In our study, ARVA’s outputs were compared to ground truth annotations from six expert readers and validated against thirteen clinicians. It achieved a median absolute error of 1.6 mm in diameter measurements—statistically equivalent to human performance. Furthermore, over 85% of measurements fell within accepted clinical limits (±5 mm thoracic/abdominal, ±3 mm iliac). Segmentation accuracy was high, with a Dice Similarity Coefficient (DSC) of 0.94 across all segments.

These results are not only statistically robust—supported by confidence intervals, Bland–Altman plots, Lin’s concordance correlation, and negative predictive values—but also clinically significant. Accurate, reproducible quantification is critical in the diagnosis and management of aortic aneurysms and dissections. ARVA provides this without any human interaction, surpassing existing semi-automated software platforms [3, 4].

By contrast, tools like Mimics and 3Mensio, cited in the review, require manual input or centerline correction, limiting reproducibility. Their segmentation performance is often unreported or based on small, homogeneous cohorts. For example, in the PRAEVAorta2 external validation study [5], a DSC of 0.95 and diameter errors of 2.5–3.0 mm were reported—acceptable, but limited to the infrarenal aorta and not matching ARVA’s 1.6 mm error over a larger anatomical domain.

Moreover, ARVA is already in clinical use at over 20 sites, processing more than 12,000 CT angiographies per year. This level of integration is rare among AI tools in vascular imaging and supports its maturity and scalability.

We recognize the challenge of maintaining exhaustive coverage in reviews, particularly in rapidly evolving fields like AI. Still, omitting one of the most advanced and validated tools—already published in a Q1 journal—may mislead readers about the current state of the art. The review implies no fully automated, clinically deployed solution exists for comprehensive aortic assessment, which is no longer the case.

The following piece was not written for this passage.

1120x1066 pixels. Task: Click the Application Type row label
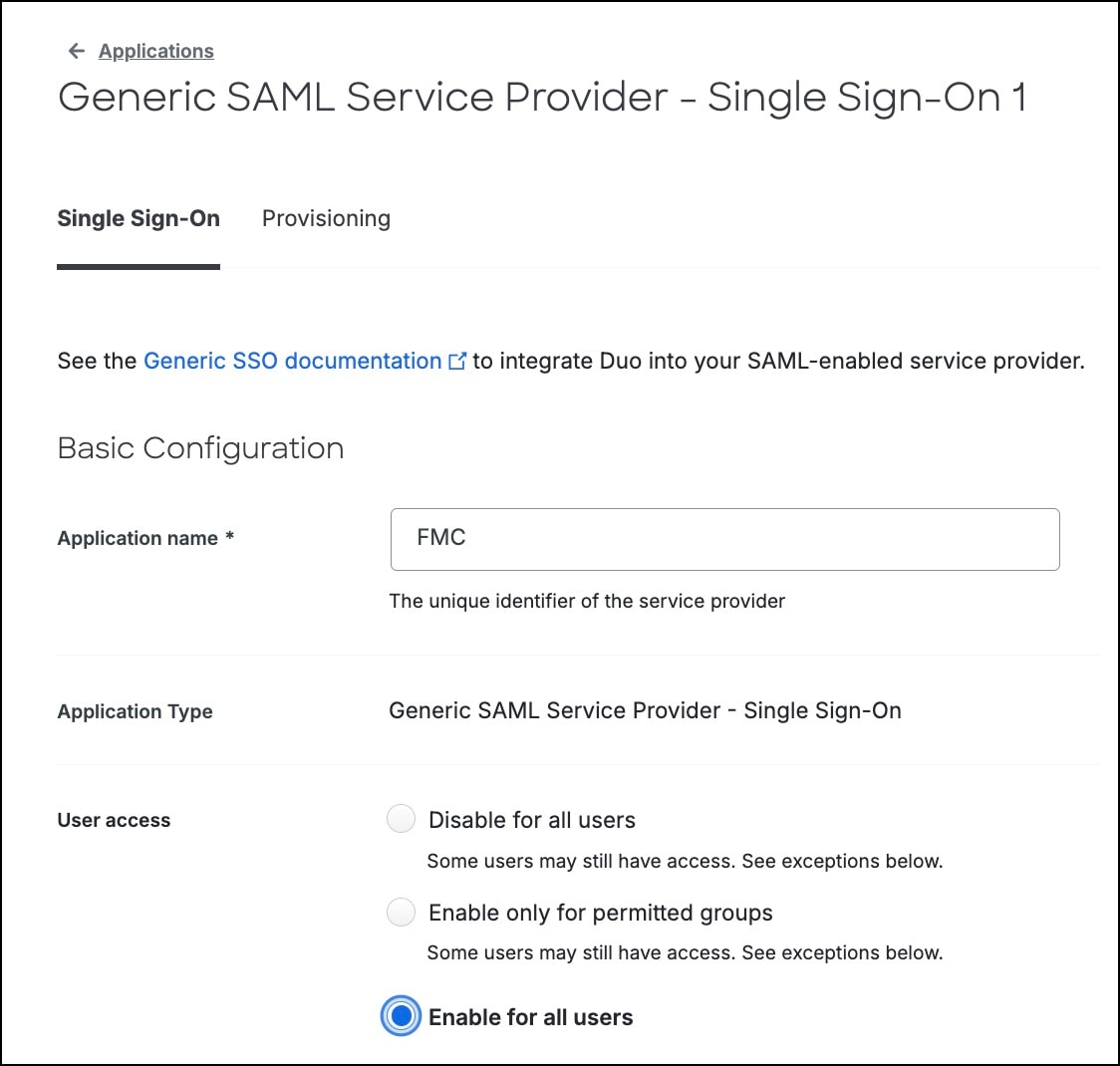pos(136,712)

Finally, beyond academic completeness, such reviews serve as guidance for clinicians and researchers. In this context, we believe it is important to highlight ARVA’s contribution to the field.

We hope this letter helps clarify ARVA’s role in advancing AI-based vascular imaging and encourages future reviews to present a more comprehensive and accurate landscape of available technologies. We thank Chatterjee et al. [1] for their efforts and trust this additional information will enrich the ongoing discussion.

Author Contributions

CT, CR, SH and GH conceived and designed the letter. GH, CT, SH and CR drafted the manuscript. SH and GH provided critical revision of the manuscript for important intellectual content and supervised the overall work. All authors read and approved the final version of the manuscript and agree to be accountable for all aspects of the work.

Ethics Approval and Consent to Participate

Not applicable.

Acknowledgment

Not applicable.

Funding

This research received no external funding.

Conflict of Interest

The authors declare no conflict of interest. Camille Ruppli has a financial relationship with the company (Incepto-Medical). However, the company had no role in the handling or conduct of the study. The authors had full access to all data in the study and take full responsibility for the integrity of the data and the accuracy of the data analysis.